Can anyone point me in the right direction please?
thanks.
UPDATE
Excluding last pipeline stage, this is example documents with nice bid/ask per type ready to be grouped by _id.
{
"_id" : {
"_id" : 1498276800.0,
"type" : "orderBookRemove"
},
"results" : [
{
"k" : "bid",
"v" : {
"count" : 15.0
}
},
{
"k" : "ask",
"v" : {
"count" : 3.0
}
}
]
},
{
"_id" : {
"_id" : 1498276800.0,
"type" : "orderBookModify"
},
"results" : [
{
"k" : "bid",
"v" : {
"count" : 16.0
}
},
{
"k" : "ask",
"v" : {
"count" : 1.0
}
}
]
}
When last part of pipeline is applied i.e
{ "$group": {
"_id": "$_id._id",
"results": {
"$push": {
"k": "$_id.type",
"v": "$results"
}
}
}}
I get this, only first 'bid' element of results array. 2nd item 'ask' goes AWOL ?
{
"_id" : 1498280700.0,
"results" : [
{
"k" : "orderBookRemove",
"v" : [
{
"k" : "bid",
"v" : {
"count" : 9.0
}
}
]
},
{
"k" : "orderBookModify",
"v" : [
{
"k" : "bid",
"v" : {
"count" : 6.0
}
}
]
}
]
}
Upvotes: 1
Views: 78
Reputation: 151190
This entirely depends on the MongoDB version you have available, or not really, depending on how you look at it. As you say the data is actually from an array originally so I am going to start in that format, and process each option from there.

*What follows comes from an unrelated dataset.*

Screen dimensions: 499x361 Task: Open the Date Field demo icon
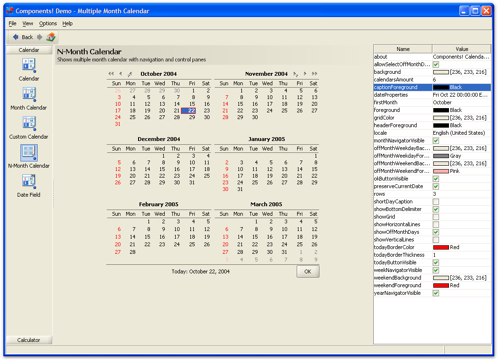click(x=29, y=181)

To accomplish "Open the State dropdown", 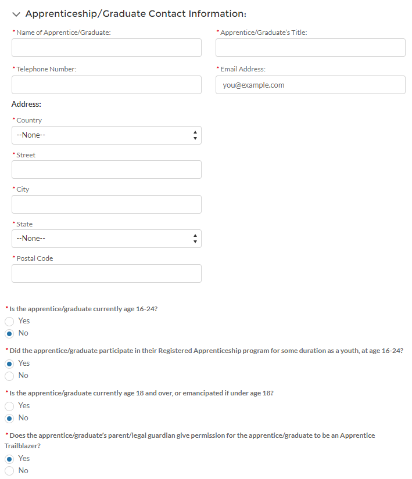I will (106, 239).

The source being considered then being:
{
"_id" : ObjectId("594f3a530320738061df3eea"),
"data" : [
{
"_id" : 1498290900,
"trade" : {
"type" : "Modify",
"data" : {
"type" : "bid",
"rate" : "0.00658714",
"amount" : "3.82354427"
},
"date" : 1498290930291,
"name" : "TLX"
}
},
{
"_id" : 1498290900,
"trade" : {
"type" : "Modify",
"data" : {
"type" : "ask",
"rate" : "0.00658714",
"amount" : "3.82354427"
},
"date" : 1498290930291,
"name" : "TLX"
}
},
{
"_id" : 1498290900,
"trade" : {
"type" : "Remove",
"data" : {
"type" : "ask",
"rate" : "0.00680891"
},
"date" : 1498290931349,
"name" : "TLX"
}
}
]
}
Simply use $replaceRoot
and $arrayToObject
with some careful placement of results:
db.dtest.aggregate([
{ "$unwind": "$data" },
{ "$group": {
"_id": {
"_id": "$data._id",
"type": "$data.trade.type",
"dtype": "$data.trade.data.type"
},
"count": { "$sum": 1 }
}},
{ "$group": {
"_id": {
"_id": "$_id._id",
"type": "$_id.type"
},
"results": {
"$push": {
"k": "$_id.dtype",
"v": {
"count": "$count"
}
}
}
}},
{ "$group": {
"_id": "$_id._id",
"results": {
"$push": {
"k": "$_id.type",
"v": "$results"
}
}
}},
{ "$replaceRoot": {
"newRoot": {
"$arrayToObject": {
"$concatArrays": [
[{ "k": "_id", "v": "$_id" }],
{ "$map": {
"input": "$results",
"as": "r",
"in": {
"k": "$$r.k",
"v": { "$arrayToObject": "$$r.v" }
}
}}
]
}
}
}}
])
Which is what probably makes the most sense in most cases where we simply do the aggregated array form and do the transformation in the client instead. We don't really need additional aggregation since that part is already done, so it's not like we are reducing the data any further.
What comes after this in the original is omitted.